わたしは小さくため息をついて、首を傾げた。
「エリザベートが楽しんでいるようにしか、見えないのだけど」
「髪結いしかさせてもらえない侍女は、仕事に飢えているんですよ」
そんなことで胸を張らないでほしい。苦笑して、本棚に手をつきつつ立ち上がる。遅れてエリザベートも立ち上がった。
自然と、視線が下がって行く。
「……不安ですか?」
エリザベートの問いに、小さくうなずく。刺繍が、誰かへの贈り物になるだなんて考えたこともなかった。頑張ってこれから練習して、素晴らしいものを作り上げることができるだろうか。
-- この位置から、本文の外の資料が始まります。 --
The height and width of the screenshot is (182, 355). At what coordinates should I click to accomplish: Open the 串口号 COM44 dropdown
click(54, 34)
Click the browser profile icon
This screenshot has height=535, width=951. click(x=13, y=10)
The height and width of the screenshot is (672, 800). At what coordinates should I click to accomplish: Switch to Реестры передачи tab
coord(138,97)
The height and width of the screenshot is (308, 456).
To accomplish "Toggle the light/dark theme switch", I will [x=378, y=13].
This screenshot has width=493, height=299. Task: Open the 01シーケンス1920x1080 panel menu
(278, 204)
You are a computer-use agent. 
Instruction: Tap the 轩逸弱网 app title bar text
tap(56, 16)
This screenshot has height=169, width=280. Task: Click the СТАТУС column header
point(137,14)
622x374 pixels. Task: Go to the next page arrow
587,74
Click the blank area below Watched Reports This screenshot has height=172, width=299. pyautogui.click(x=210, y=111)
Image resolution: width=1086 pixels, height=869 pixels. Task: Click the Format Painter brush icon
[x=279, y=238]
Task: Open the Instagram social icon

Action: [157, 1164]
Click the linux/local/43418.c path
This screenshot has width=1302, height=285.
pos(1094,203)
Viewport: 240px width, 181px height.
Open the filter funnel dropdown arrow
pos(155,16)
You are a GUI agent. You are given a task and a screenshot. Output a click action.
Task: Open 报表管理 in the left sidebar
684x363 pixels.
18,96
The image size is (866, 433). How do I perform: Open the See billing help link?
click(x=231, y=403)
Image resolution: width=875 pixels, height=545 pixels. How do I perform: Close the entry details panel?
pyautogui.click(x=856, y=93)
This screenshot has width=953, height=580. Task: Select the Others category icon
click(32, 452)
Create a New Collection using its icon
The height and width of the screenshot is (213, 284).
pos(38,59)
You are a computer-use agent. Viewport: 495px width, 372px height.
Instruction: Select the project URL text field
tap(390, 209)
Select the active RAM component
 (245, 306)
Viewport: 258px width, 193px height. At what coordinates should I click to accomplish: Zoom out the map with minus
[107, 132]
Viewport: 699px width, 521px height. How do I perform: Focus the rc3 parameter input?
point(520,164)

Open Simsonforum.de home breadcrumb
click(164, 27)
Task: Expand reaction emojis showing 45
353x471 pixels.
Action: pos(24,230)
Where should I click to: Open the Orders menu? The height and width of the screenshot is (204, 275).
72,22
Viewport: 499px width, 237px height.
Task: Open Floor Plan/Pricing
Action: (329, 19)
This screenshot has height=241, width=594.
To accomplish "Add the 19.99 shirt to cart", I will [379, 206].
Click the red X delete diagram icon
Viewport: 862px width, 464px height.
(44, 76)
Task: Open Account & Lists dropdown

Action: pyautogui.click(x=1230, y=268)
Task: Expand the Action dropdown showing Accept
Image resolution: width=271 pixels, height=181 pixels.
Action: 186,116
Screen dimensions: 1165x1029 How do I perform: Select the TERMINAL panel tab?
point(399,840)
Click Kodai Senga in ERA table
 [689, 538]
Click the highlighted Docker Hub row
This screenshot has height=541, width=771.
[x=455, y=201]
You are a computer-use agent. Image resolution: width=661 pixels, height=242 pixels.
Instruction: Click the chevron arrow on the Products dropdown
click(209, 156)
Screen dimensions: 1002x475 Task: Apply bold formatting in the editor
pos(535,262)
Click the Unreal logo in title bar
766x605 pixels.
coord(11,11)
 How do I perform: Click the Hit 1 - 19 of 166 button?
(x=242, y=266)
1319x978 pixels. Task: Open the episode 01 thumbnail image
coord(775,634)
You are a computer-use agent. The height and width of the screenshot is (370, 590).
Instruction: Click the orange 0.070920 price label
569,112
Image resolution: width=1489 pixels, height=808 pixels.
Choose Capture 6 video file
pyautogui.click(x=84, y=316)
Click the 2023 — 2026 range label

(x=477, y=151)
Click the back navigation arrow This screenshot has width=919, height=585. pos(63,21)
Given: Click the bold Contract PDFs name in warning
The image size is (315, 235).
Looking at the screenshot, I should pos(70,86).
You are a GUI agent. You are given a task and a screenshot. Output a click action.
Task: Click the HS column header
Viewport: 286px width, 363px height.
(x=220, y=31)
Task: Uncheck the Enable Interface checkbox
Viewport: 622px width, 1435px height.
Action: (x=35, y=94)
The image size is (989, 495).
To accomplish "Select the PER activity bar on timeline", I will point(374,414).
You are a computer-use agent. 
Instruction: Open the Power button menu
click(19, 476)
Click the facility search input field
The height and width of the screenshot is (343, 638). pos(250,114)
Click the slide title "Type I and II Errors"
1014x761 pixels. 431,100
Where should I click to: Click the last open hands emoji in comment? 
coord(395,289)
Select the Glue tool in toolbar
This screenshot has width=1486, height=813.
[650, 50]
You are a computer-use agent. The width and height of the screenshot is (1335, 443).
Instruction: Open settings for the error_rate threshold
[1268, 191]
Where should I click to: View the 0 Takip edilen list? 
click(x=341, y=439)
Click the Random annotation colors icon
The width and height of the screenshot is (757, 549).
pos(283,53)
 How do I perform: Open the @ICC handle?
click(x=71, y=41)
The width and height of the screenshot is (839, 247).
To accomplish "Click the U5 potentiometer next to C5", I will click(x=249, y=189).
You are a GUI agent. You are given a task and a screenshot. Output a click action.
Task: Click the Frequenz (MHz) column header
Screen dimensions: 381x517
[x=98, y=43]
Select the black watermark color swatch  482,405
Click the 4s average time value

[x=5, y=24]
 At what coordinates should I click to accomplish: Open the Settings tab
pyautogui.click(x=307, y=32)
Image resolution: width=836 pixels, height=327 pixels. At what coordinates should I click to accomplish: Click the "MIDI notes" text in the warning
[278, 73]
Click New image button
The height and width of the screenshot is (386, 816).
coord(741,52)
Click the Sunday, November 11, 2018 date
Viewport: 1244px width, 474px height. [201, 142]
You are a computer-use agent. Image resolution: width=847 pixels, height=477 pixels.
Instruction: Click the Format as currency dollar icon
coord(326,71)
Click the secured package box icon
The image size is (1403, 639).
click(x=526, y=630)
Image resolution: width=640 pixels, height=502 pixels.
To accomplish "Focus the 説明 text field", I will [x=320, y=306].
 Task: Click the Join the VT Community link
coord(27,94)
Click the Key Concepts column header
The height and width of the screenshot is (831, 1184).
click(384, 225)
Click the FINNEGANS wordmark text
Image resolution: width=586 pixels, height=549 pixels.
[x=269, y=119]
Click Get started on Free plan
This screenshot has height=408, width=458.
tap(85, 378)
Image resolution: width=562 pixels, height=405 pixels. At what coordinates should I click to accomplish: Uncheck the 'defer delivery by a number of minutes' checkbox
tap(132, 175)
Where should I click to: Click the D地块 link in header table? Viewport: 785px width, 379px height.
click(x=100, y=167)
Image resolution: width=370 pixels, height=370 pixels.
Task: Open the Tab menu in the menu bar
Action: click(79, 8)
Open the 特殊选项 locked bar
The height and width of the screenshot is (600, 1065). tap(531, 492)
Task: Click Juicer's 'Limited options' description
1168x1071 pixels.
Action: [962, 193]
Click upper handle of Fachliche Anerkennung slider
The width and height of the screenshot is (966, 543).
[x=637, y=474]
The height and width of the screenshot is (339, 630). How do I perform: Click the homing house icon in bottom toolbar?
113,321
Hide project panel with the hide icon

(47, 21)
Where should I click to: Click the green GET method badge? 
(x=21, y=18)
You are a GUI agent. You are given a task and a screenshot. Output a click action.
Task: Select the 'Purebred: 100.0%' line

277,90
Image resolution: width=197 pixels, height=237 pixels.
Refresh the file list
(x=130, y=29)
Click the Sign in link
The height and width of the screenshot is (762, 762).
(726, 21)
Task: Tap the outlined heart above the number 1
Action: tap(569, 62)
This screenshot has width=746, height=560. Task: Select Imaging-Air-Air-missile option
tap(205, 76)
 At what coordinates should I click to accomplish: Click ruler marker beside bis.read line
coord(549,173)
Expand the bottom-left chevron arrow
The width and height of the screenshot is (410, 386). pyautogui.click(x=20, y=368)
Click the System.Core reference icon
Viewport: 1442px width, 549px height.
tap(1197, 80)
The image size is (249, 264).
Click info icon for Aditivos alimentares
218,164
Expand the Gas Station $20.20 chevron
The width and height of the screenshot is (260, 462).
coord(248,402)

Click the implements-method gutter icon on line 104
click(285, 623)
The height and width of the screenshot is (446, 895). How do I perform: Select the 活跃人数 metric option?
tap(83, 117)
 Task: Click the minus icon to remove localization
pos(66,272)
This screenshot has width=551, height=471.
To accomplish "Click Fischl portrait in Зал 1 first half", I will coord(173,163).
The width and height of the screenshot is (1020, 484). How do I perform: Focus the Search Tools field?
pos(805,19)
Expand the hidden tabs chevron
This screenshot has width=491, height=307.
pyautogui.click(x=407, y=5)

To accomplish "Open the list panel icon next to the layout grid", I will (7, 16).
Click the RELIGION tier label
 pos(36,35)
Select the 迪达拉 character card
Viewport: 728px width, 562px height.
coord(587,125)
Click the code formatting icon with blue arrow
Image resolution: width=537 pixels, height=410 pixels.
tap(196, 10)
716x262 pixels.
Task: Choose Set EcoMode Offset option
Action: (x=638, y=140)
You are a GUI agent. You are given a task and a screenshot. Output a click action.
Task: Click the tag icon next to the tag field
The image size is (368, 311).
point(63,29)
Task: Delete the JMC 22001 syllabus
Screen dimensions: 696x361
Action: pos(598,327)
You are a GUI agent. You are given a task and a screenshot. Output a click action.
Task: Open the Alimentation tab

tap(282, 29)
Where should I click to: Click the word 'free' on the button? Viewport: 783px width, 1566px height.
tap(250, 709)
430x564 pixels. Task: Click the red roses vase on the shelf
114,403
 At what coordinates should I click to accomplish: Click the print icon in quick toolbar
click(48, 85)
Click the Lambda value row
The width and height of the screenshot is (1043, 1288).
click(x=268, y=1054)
喜んで、もらえるだろうか。こんなもの邪魔になるだけだと、捨てられたりしないだろうか。
そうつぶやけば、「それはエルに失礼ですねぇ」と肩をすくめられた。
「これだって、エルから借りるの大変だったんですから」
言いながら、白いハンカチを示す。
「目をそろえるのが難しい図案にだから、どうしても参考にしたいのだと言って、引っ張ってきたんですよ」
と、エリザベートは腰に手を当てるわたしの顔を覗き込む。
「あの子だったら、きっと喜んでくれますよ」
そう言われて、なんだか喜ぶミーリエルが想像できた。
もしかしたら、わたしこの侍女に良いようにのせられているのかもしれない。
それでも。
「ありがとう、エリザベート」
じっと、彼女の目を見て話しかける。彼女はきょとんと瞬いて、嬉しそうに目を細めた。
「リゼット」
小さなささやきに、え、とわたしは首を傾げる。エリザベートはしっかりとわたしを見つめて、微笑んだ。
「リゼット、と、およびください。暁の君」
優雅な礼を受けて、わたしは微笑む。うん。と小さくうなずいて。
「これからもよろしく。リゼット」
はい、と彼女もたしかに、笑ってくれた。